Now, you probably don't know much about me. I'm 31. I work out three times a week. My doctor wants me to lower my cholesterol-I blame my genes-and other than a bout of stomach flu when I was 6, I've never been hospitalized. So you can appreciate my alarm when a researcher asked my "health status." I exacerbated my anxiety by looking up Dan Longo-he's an eminent authority on tumors, and Good Housekeeping named him one of the "Best Cancer Doctors in America." Great.
My mind raced to determine how the NIH found out I had cancer. One possibility: In 1999, fresh out of college and saddled with a mediocre dental care plan, I participated in an NIH study on wisdom tooth extraction. The government yanked my impacted molars for free and I let them test some pain medications and take a jaw tissue sample. I reasoned that I must have signed a consent form that let Dr. Longo use the tissue to test for genetic cancer markers. Maybe I had come up positive.
Calmer heads assured me that I was overreacting. I called the nurse. "Did you participate in a study with Dr. Longo in 1993?" she asked. 1993? "Well, I was in high school at the time, so no. I would remember that."
"Well, then, we're looking for another Shane Harris," she said. Apparently, someone with my name did participate, but the telephone number NIH had on file had been disconnected. So, the nurse looked up every Shane Harris in Washington, using the online White Pages, and sent them identical letters.
I was safe. The nurse thought that the wisdom teeth study wasn't related. But this was a good story. What are the lessons for the intelligence community? I wondered. (No, really, I did.) For starters, as anyone who works with terrorist watch lists knows, a little information can be dangerous. Armed with only a name, agencies risk identifying the wrong people as threats to national security. Maybe you think the FBI and intelligence agencies don't use the White Pages, or credit reporting agencies, to track people. Well, they do, and so I checked my credit report. That's another story, but I found at least a dozen errors, including addresses I've never lived at and aliases I've never used.
A little information also can breach people's privacy. I now know there's a Shane Harris, currently or formerly of Washington, sought by a cancer doctor. And possibly every other Shane Harris in Washington knows this. I checked the White Pages. There are at least five of us. I have the only listed, current phone number.

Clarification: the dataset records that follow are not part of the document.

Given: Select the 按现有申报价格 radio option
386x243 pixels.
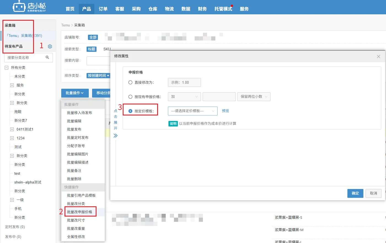Looking at the screenshot, I should pos(130,97).
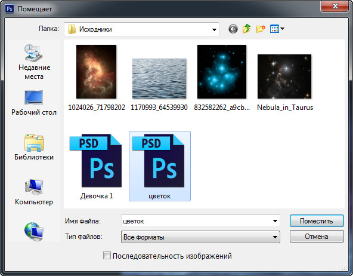Open the view menu icon

277,29
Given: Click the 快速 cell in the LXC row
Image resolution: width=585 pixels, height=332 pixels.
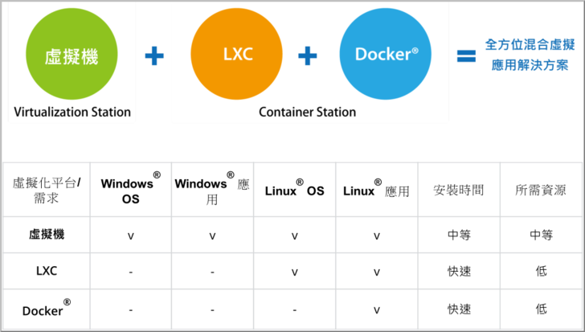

I know that the NIH isn't the FBI or the CIA. (That's another story, too.) But doesn't my experience demonstrate how someone in government could cause a lot of trouble with just a little information? Intelligence and security agencies ought to take note. Many of the databases they're using to track down people are neither foolproof nor accurate. And imprecise information leads down paths that don't have happy endings-for anyone.
Maybe my "cancer scare" was benign. But I was frightened. And worse, I'm not sure the person Dr. Longo wants to talk to even knows. Shane, if you're reading this, call the doctor. I have his number.
Shane Harris, a staff correspondent for National Journal, wrote about intelligence and technology at Government Executive for five years.